**Do this**
In the listing below, copy word for word the part that opens with the line containing "You are a computer-use" and closes with the line containing "pyautogui.click(x=499, y=306)", both lines included. Leave the pictures out of your copy.

'''

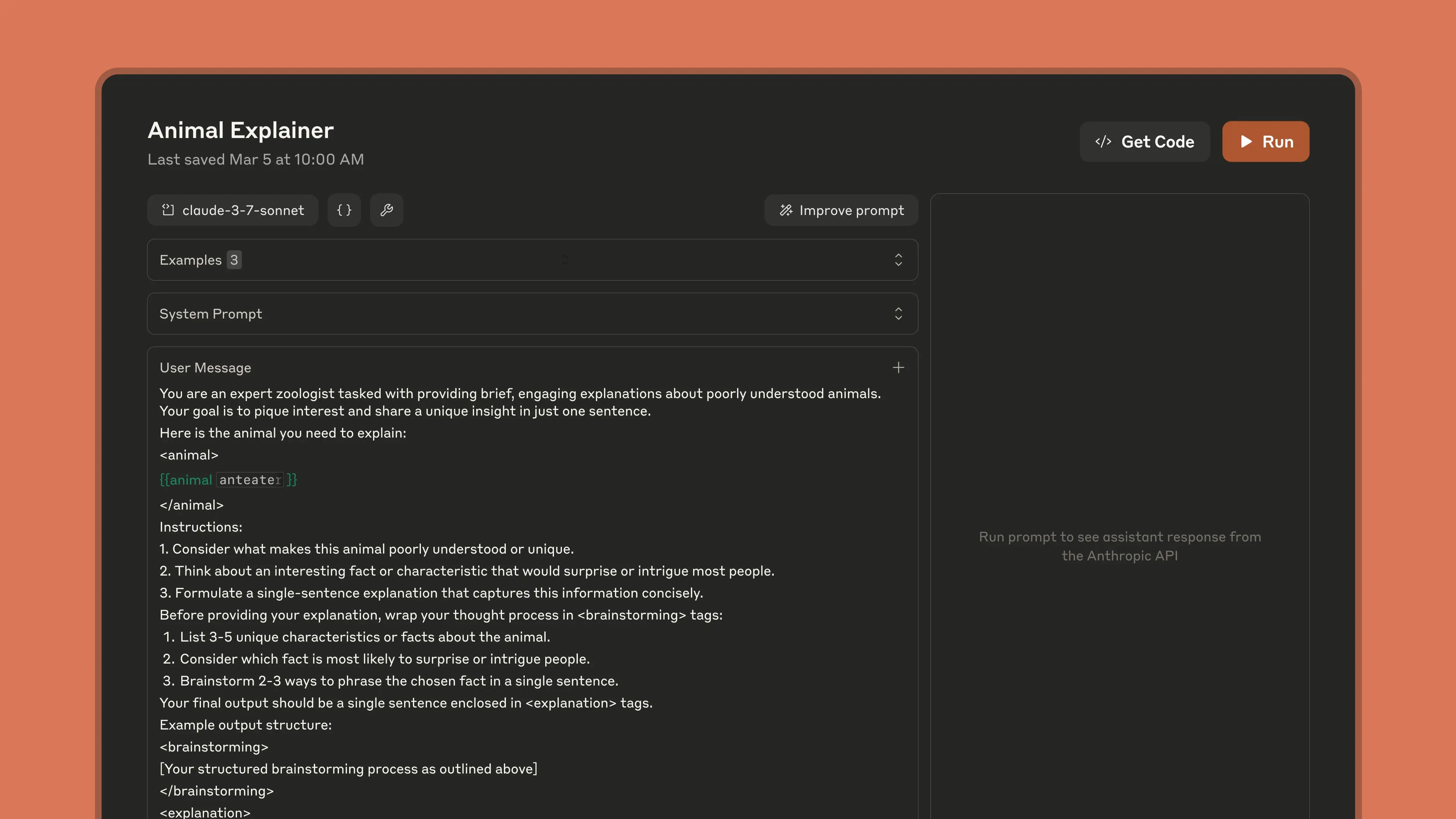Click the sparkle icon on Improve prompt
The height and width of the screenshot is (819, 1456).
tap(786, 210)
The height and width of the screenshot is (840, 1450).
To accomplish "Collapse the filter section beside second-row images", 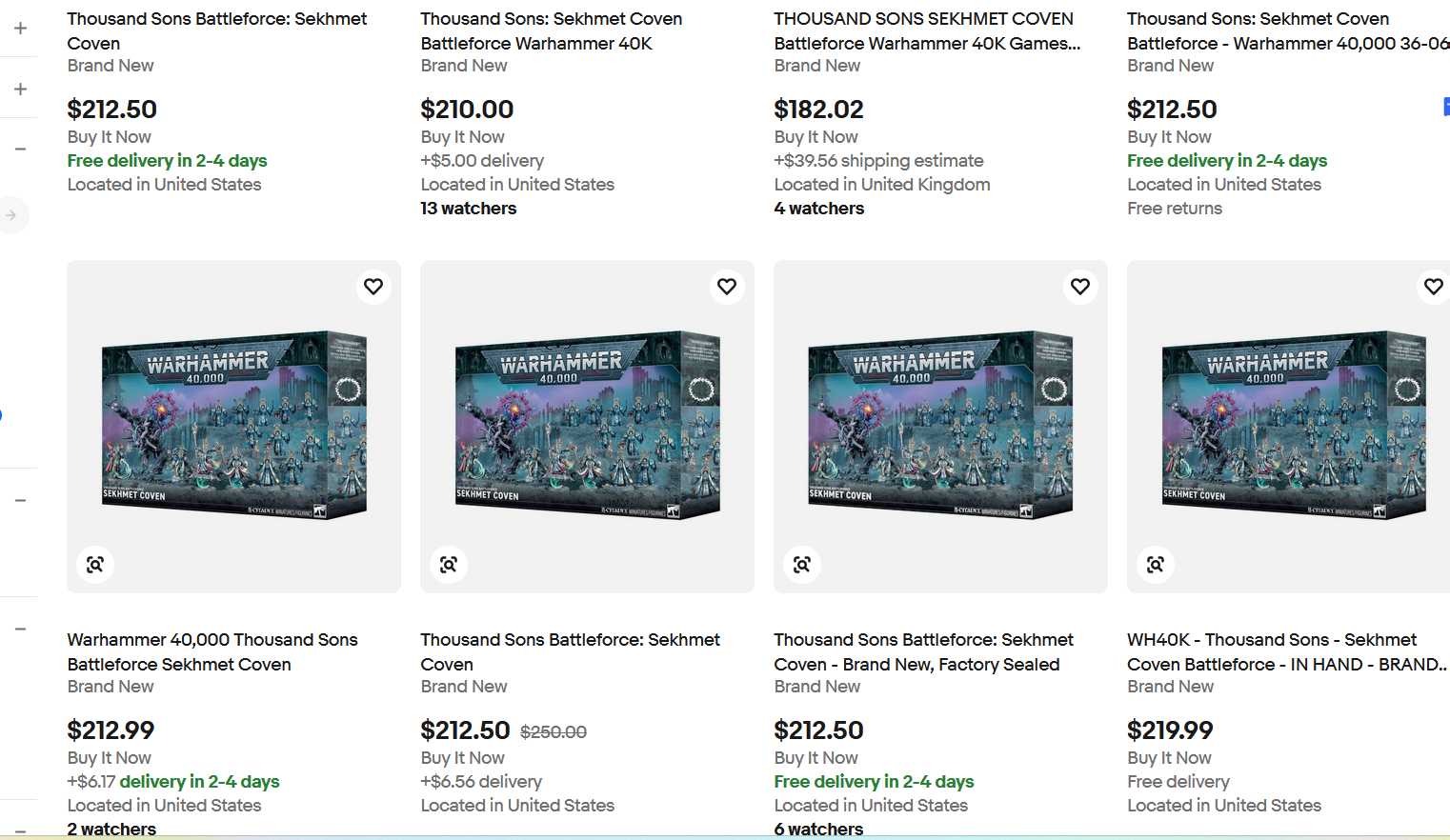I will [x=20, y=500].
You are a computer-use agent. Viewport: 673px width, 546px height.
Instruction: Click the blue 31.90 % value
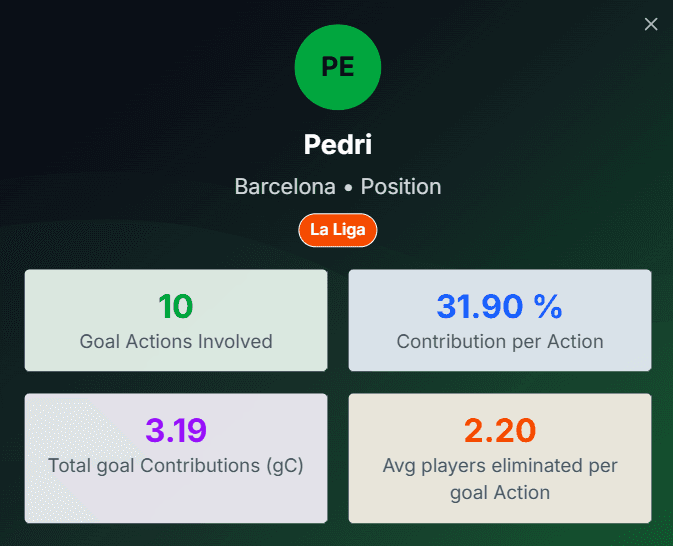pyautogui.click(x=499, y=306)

'''
'''

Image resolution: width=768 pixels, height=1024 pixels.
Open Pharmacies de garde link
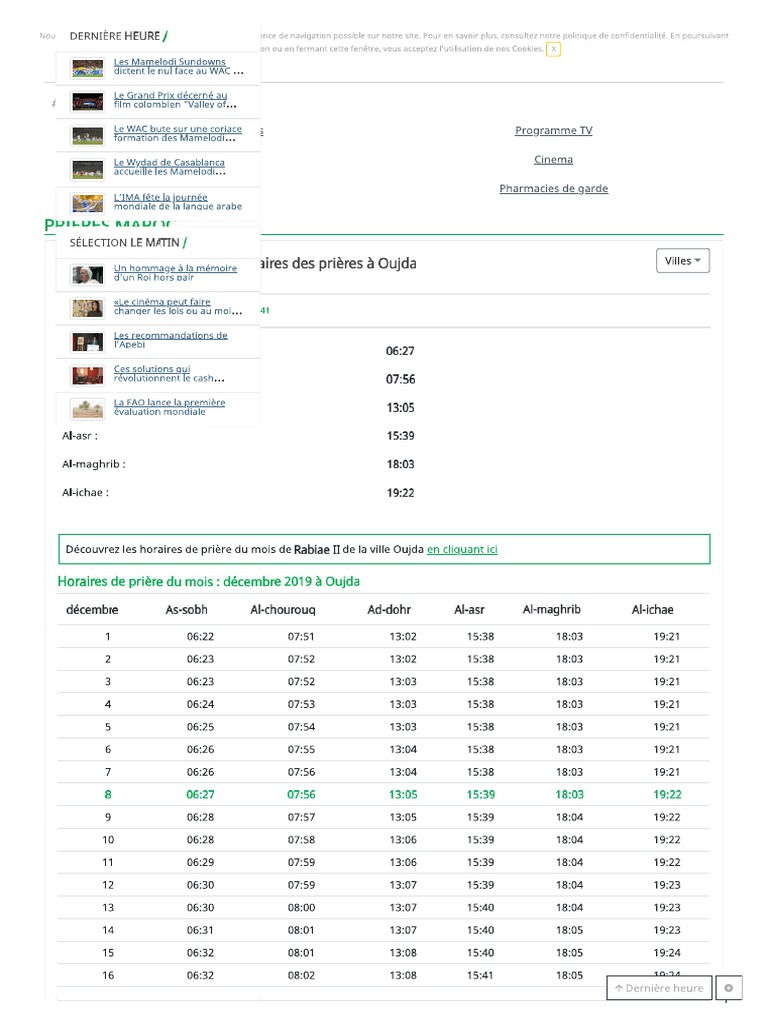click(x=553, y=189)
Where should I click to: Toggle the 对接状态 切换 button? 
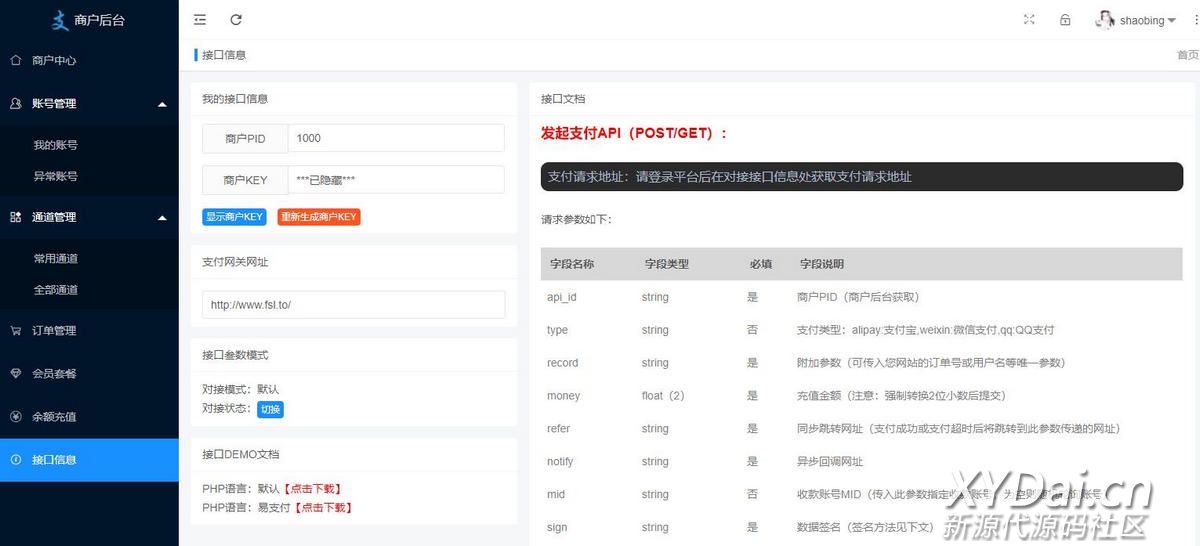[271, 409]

'''

**Complete answer**
You are a computer-use agent. Viewport: 673px width, 546px height.
Instruction: Click the blue 31.90 % value
pyautogui.click(x=499, y=306)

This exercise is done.